Salisbury switched two midfielders to forwards and vise versa, pulling out all the stops in an effort to confuse West Davidson’s defense, but the Dragons stayed in it.
Cervantes, Bonilla, Gerardo Sosa, Paul Kollie and Michael Mazur made creative plays to set up teammates, but there were no finishes and the Hornets were still hanging on in the final frantic minutes.
Appropriately, the last touch was by McNeely. He gently tapped the ball toward the West Davidson goal with five seconds left and jogged off the field, clapping his hands in celebration.
“We make mistakes, but we are never outhustled,” McNeely said. “That was an amazing feeling at the end. It feels great when you work for something all year and get it.”
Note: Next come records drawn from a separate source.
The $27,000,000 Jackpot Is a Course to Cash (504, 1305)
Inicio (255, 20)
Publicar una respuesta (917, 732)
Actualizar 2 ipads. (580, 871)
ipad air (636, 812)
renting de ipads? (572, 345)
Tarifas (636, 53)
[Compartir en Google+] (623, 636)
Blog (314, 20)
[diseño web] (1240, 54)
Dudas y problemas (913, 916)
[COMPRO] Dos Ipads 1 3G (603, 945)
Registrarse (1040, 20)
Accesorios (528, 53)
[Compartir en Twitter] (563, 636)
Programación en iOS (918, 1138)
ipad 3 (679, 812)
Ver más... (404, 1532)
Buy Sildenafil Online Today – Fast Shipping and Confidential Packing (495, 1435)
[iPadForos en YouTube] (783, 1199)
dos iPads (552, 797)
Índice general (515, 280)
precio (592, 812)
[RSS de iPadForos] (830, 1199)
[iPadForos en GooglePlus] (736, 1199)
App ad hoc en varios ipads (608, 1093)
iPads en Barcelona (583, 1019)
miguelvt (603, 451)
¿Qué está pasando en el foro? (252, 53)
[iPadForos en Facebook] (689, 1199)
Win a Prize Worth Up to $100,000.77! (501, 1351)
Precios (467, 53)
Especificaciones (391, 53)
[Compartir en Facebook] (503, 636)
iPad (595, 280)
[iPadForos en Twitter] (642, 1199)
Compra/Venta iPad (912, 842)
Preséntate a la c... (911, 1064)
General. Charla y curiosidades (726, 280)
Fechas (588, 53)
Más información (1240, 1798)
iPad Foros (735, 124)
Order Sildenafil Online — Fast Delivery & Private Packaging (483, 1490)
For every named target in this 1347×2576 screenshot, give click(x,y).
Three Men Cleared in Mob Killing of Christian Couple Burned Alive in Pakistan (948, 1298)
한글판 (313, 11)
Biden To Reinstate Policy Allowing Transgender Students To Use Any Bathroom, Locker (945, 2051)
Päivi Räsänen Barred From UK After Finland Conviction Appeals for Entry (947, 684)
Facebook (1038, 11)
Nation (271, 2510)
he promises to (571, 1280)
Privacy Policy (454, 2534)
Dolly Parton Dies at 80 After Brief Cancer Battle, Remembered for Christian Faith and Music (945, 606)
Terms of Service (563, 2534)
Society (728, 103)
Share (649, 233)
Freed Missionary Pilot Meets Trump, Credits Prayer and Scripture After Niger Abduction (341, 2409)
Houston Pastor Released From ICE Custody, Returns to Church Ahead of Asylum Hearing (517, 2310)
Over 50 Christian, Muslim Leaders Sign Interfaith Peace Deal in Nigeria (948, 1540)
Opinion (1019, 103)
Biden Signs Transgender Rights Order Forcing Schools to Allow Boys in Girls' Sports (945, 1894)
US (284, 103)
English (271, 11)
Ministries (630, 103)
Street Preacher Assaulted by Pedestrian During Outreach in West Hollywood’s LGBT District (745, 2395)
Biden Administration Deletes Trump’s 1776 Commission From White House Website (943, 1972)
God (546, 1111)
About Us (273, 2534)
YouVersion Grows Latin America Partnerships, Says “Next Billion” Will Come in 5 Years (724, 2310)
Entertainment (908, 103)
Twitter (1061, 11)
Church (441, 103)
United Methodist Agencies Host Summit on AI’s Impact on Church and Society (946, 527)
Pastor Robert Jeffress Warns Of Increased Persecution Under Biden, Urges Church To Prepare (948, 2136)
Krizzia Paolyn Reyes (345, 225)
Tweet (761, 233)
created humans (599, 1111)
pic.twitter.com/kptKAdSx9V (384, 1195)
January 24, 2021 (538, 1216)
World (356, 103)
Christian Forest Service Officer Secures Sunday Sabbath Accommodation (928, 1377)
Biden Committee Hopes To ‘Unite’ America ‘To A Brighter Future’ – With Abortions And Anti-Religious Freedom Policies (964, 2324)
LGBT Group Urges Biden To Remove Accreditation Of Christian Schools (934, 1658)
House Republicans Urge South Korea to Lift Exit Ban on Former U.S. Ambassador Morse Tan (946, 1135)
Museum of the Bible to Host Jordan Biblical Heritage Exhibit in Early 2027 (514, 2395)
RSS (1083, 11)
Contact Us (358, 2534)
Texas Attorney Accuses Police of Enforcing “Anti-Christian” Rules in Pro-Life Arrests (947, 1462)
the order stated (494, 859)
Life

This is the 12th league title for Sexton, who accepted the reins of the Hornets in 1990. He’s guided Salisbury’s first 20-win season since 2004, and it really wasn’t supposed to happen.
“This championship feels fantastic because a bunch of people thought we’d be rebuilding this year,” Miller said. “But we thought different, and we’ve had a pretty good year.”
It’s not over. The Hornets have a string of home playoff matches ahead of them if they can keep winning.
“We never like to talk about rebuilding even though we’re young,” Sexton said. “We like to set that bar high and see what develops.
“This season turned out pretty sweet.”